Records from a data collection:

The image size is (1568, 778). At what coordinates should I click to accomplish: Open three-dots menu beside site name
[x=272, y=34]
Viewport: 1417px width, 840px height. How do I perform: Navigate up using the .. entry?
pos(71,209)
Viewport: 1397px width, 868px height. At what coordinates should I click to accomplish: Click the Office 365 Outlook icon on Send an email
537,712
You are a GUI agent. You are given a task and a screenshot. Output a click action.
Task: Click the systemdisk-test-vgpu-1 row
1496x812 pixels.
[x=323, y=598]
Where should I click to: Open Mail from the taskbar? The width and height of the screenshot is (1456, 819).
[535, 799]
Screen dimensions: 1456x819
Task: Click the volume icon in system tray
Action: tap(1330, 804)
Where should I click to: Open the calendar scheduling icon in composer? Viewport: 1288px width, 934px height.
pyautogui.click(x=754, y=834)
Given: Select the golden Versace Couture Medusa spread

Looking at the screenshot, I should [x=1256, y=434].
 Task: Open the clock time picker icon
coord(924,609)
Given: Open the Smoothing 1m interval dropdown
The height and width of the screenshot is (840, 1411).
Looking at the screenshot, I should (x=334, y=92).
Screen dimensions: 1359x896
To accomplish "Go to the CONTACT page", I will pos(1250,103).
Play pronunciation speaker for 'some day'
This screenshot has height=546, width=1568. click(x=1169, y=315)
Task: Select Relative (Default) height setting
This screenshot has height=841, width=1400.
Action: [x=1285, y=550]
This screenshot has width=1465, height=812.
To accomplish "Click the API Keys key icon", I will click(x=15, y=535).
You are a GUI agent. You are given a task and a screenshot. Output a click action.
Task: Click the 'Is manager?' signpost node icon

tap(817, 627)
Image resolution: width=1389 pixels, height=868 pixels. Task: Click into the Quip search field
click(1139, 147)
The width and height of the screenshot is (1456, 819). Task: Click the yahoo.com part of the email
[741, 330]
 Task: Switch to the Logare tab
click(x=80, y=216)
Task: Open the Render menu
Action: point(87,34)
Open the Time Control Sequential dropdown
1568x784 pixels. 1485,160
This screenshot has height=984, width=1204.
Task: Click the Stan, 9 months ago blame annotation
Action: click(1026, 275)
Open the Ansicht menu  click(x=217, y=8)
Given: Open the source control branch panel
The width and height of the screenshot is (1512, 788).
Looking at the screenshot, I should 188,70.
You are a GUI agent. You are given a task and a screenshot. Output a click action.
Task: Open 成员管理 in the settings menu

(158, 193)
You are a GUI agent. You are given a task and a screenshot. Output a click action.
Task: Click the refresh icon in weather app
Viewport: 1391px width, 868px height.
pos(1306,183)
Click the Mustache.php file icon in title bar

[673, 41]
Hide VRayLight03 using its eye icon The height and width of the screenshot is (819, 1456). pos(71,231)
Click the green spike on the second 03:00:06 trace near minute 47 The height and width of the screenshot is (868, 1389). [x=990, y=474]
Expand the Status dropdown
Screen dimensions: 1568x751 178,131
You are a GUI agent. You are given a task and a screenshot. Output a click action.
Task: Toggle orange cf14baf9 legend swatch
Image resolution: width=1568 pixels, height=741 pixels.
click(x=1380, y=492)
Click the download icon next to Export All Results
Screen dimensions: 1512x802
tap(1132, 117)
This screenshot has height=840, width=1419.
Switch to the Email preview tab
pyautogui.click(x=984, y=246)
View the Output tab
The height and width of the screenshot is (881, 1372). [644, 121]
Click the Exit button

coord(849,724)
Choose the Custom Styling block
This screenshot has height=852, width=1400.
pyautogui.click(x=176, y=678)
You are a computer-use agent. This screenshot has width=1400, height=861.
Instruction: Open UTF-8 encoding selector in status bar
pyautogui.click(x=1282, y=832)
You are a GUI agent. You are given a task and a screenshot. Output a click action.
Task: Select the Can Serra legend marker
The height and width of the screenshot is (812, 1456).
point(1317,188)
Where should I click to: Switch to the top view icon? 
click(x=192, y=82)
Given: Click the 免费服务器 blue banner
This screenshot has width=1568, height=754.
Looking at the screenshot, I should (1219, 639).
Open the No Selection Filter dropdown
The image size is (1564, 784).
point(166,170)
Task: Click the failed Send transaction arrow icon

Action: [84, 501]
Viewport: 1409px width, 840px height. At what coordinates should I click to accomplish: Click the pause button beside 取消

_What to do:_ Search each line of the entries for the string "legend", then say how many lines have it. Reply with the number only.

_Completed exercise:_ 2